→ **TASK GOAL**
Arrange the lines of all the rows below as a numbered list, omitting blank lines and leaving the pictures out.

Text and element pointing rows
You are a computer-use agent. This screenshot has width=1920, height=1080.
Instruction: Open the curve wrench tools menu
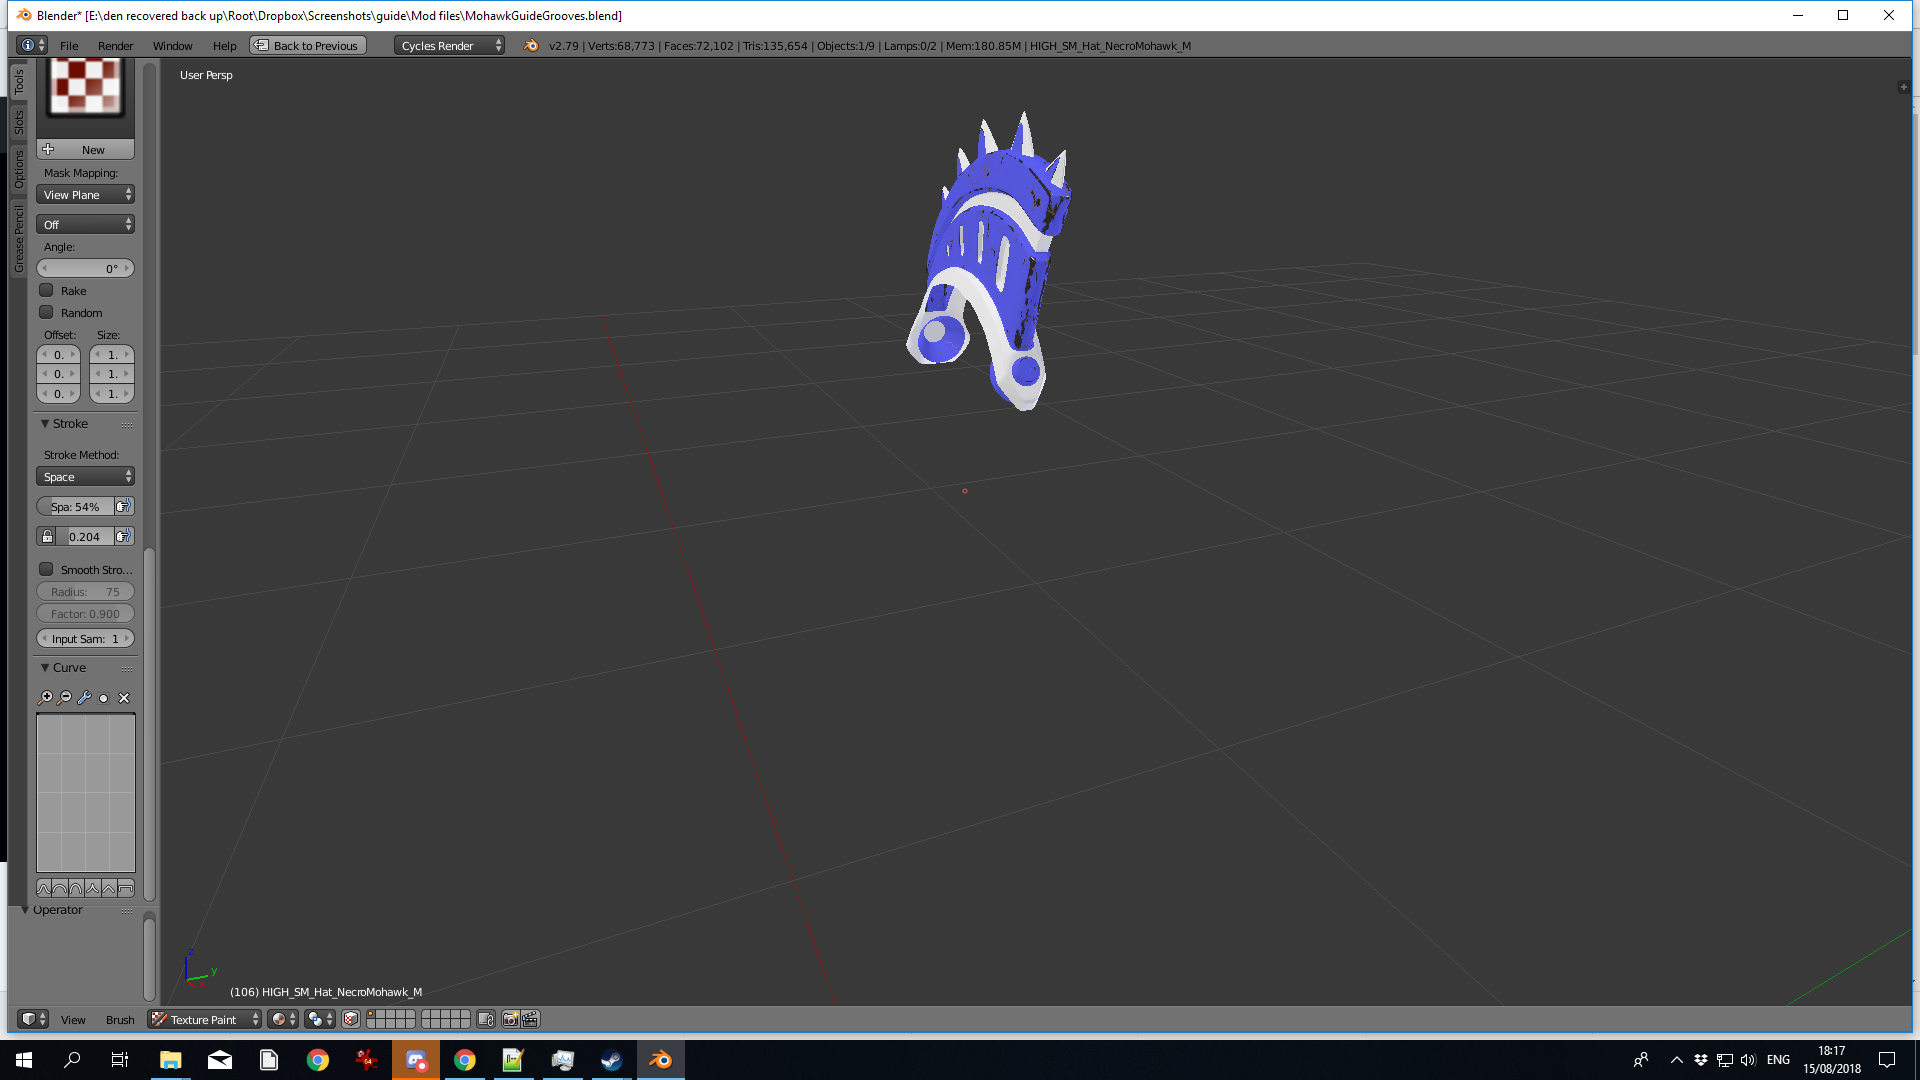[84, 698]
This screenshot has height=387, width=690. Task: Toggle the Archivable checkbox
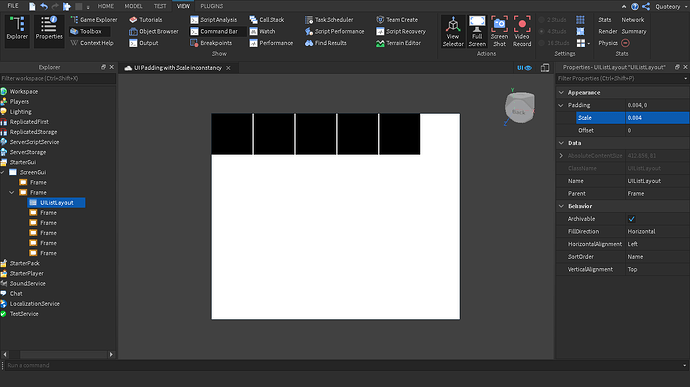tap(631, 219)
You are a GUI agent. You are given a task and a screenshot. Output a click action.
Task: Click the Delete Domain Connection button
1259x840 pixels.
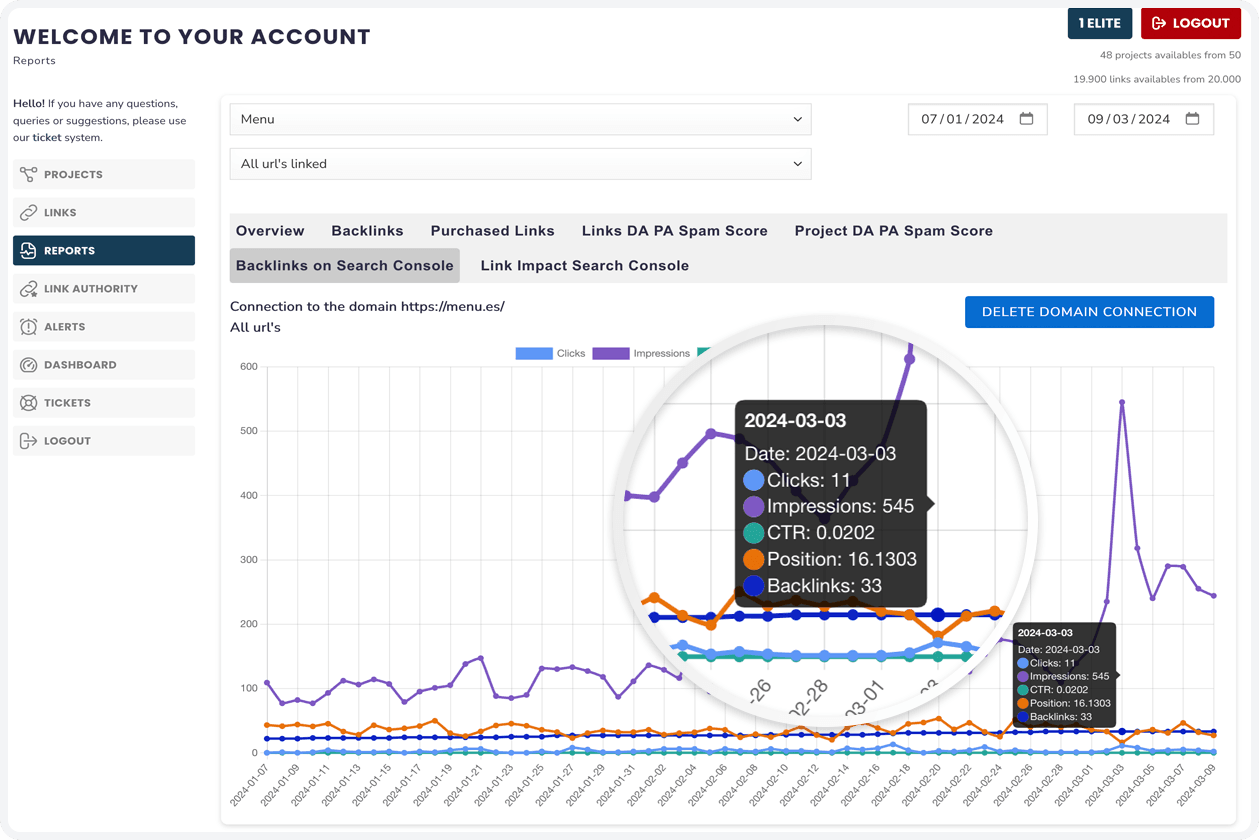[x=1089, y=312]
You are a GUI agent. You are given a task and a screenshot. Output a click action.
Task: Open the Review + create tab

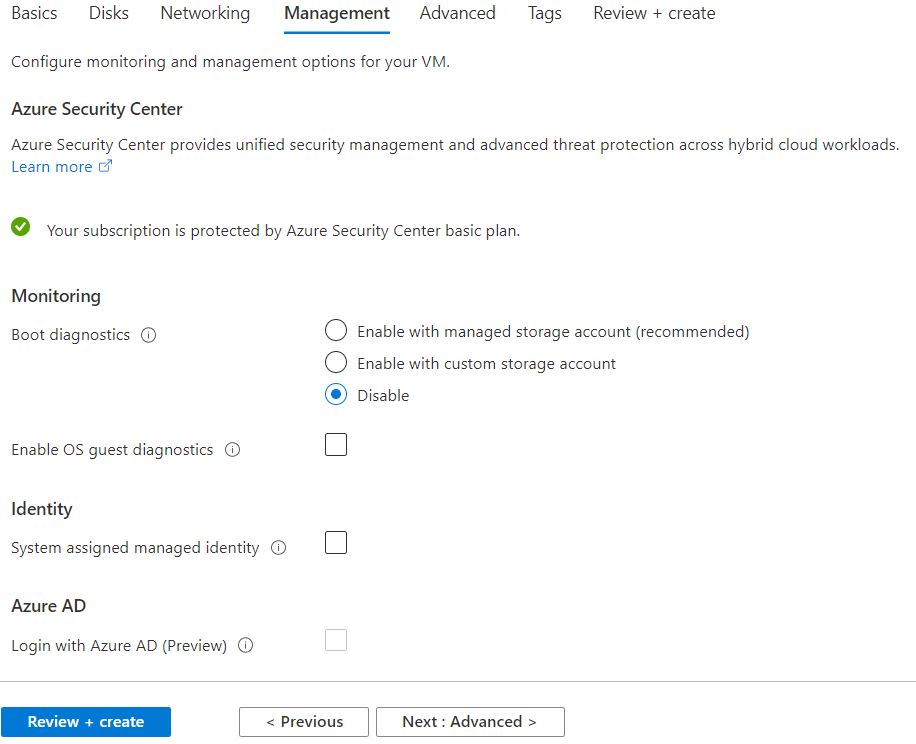click(654, 14)
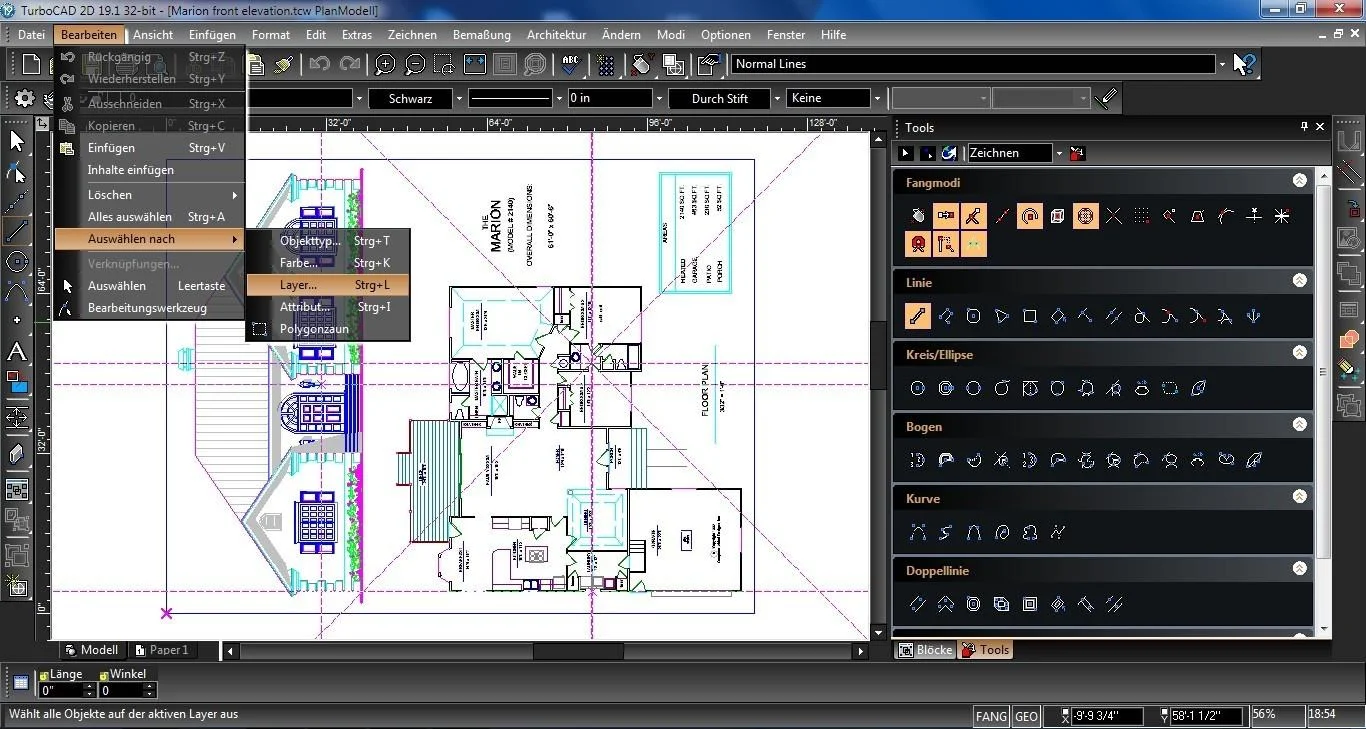
Task: Select Layer... from the Auswählen nach submenu
Action: (x=300, y=285)
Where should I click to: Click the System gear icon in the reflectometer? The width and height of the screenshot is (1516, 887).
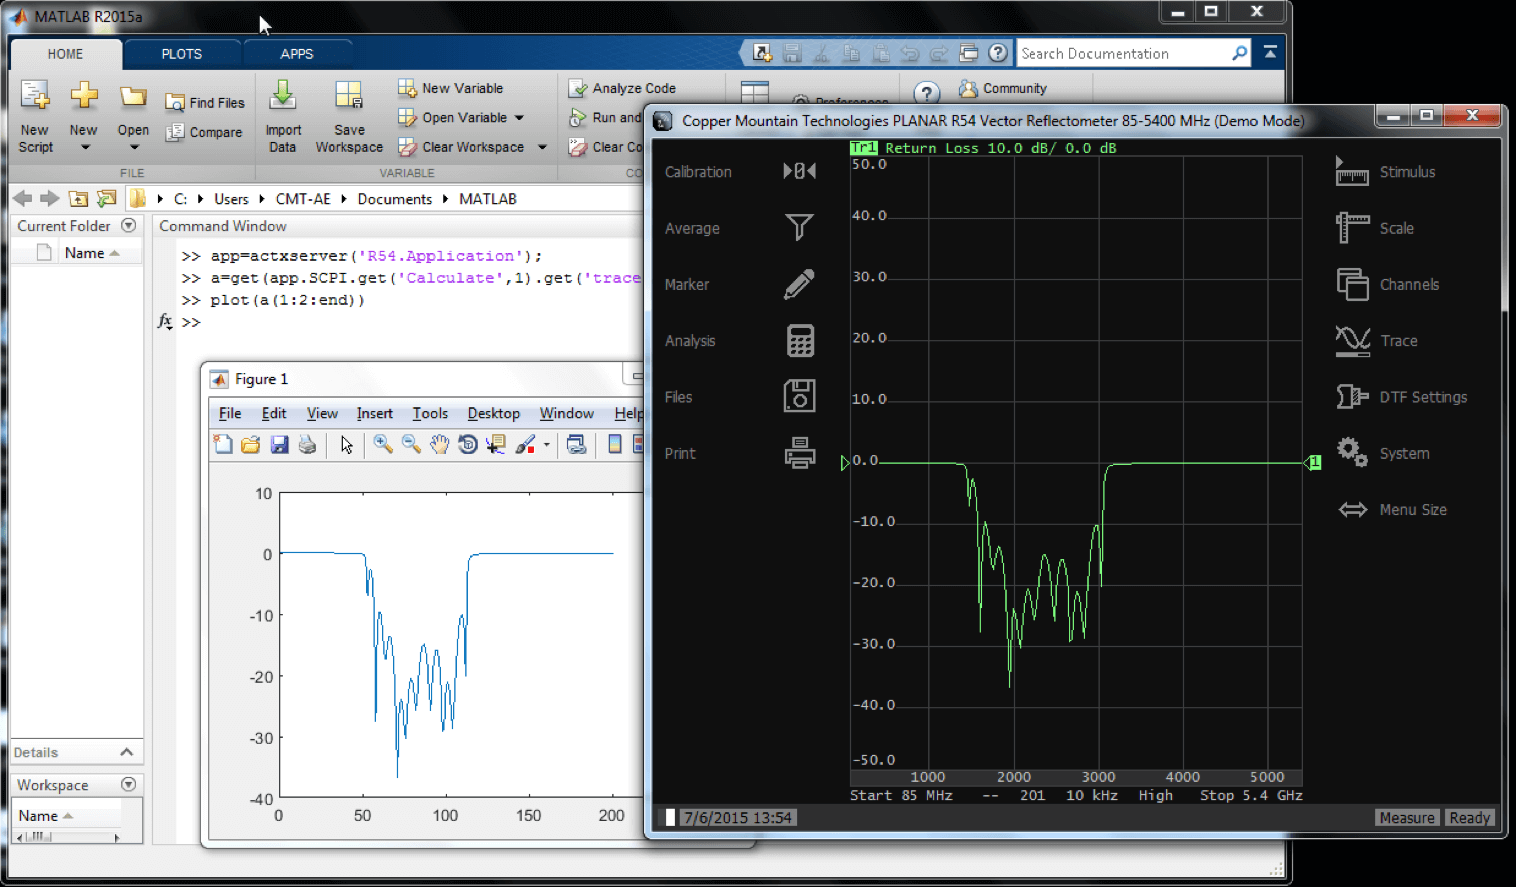(1352, 452)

→ **EXERCISE OUTPUT**
1. You are a computer-use agent. This screenshot has width=1920, height=1080.
2. Instruction: Open the curve wrench tools menu
3. [84, 698]
4. This screenshot has height=387, width=690. Task: Toggle the Archivable checkbox
5. tap(631, 219)
6. You are a GUI agent. You are given a task and a screenshot. Output a click action.
7. Task: Click the Delete Domain Connection button
8. 1259x840 pixels.
9. [x=1089, y=312]
10. You are a GUI agent. You are given a task and a screenshot. Output a click action.
11. Task: Open the Review + create tab
12. click(654, 14)
13. Task: Select Layer... from the Auswählen nach submenu
14. Action: (x=300, y=285)
15. Where should I click to: Click the System gear icon in the reflectometer? The width and height of the screenshot is (1516, 887).
16. (1352, 452)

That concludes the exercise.